If the rial remains unstable on the free market, merchants may continue intermittent closures. Each new lurch in the exchange rate risks another wave of anger, especially if it lands on food and medicine.

Protest composition will likely remain mixed

Merchant actions have different rhythms than student demonstrations. Strikes can be planned; street protests can be spontaneous. That mix makes the movement harder to contain—and also harder to unify behind a single list of demands.

The state’s “won’t yield” posture raises the stakes

Khamenei’s reported refusal to yield signals a preference for durability over bargaining. That may suppress visible protest in some areas while pushing anger into quieter forms: work slowdowns, informal boycotts, or short, sudden demonstrations that are harder to pre-empt.
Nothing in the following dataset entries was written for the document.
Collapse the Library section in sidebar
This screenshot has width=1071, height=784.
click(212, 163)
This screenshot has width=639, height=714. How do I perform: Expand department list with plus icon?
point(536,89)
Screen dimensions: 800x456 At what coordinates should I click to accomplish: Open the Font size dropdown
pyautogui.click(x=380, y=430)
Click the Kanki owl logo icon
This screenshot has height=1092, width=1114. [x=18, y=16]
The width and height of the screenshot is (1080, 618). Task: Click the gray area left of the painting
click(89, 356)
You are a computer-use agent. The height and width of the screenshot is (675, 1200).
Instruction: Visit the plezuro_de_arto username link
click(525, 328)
The deeper question for Iran is not whether it can disperse a crowd. It is whether it can offer a credible path back to economic predictability. A currency is, at heart, a social agreement. When that agreement frays, the street begins to argue about everything else.
T
About the Author
TheMurrow Editorial is a writer for TheMurrow covering world news.

Frequently Asked Questions

What triggered the Iran protests in late 2025 and early 2026?

Reporting from AP and others points to an immediate trigger: a sharp collapse in the rial’s free-market exchange rate, which quickly raised prices for imported goods and everyday necessities. Shopkeepers and bazaar merchants were prominent in early actions, including closures, as price volatility made ordinary commerce difficult.

How low did the Iranian rial fall against the US dollar?

Outlets cited slightly different record-low points in late December 2025: AP reported around 1.38 million rials per US dollar, while the Financial Times reported about 1.45 million. Differences are common because Iran has multiple exchange rates and the free-market rate can swing rapidly.

How widespread are the protests?

Accounts vary. AP reported protests across over 100 locations in 22 provinces during its reporting window. The Guardian described protests spreading to dozens of cities, while Reuters characterized the unrest as the most significant in three years, with particular mention of western provinces. Counting is difficult under information constraints.

What is Iran’s inflation rate right now?

Iran’s Statistical Center (SCI), as reported by PressTV/IFP, put 12‑month inflation at about 42.2% for the period ending December 21, 2025. The same report cited month-on-month CPI rising 4.2%, with food, beverages, and tobacco up 5.5% month-on-month.

Why are bazaar merchants and shopkeepers central to this unrest?

Merchants sit at the point where exchange rates become consumer prices. When the rial drops quickly, restocking becomes risky and prices can change daily. EFE reported shopkeepers closing in several cities, pressing for currency stabilization and predictable trading conditions—economic demands that can rapidly become political in Iran’s protest context.

What has Iran’s leadership said about the protests?

Reuters reported that Ayatollah Ali Khamenei drew a line between legitimate economic complaints and “rioters,” and indicated Iran would not yield to protests. That framing attempts to validate hardship while delegitimizing street mobilization, even as the government relies on security measures to restore calm.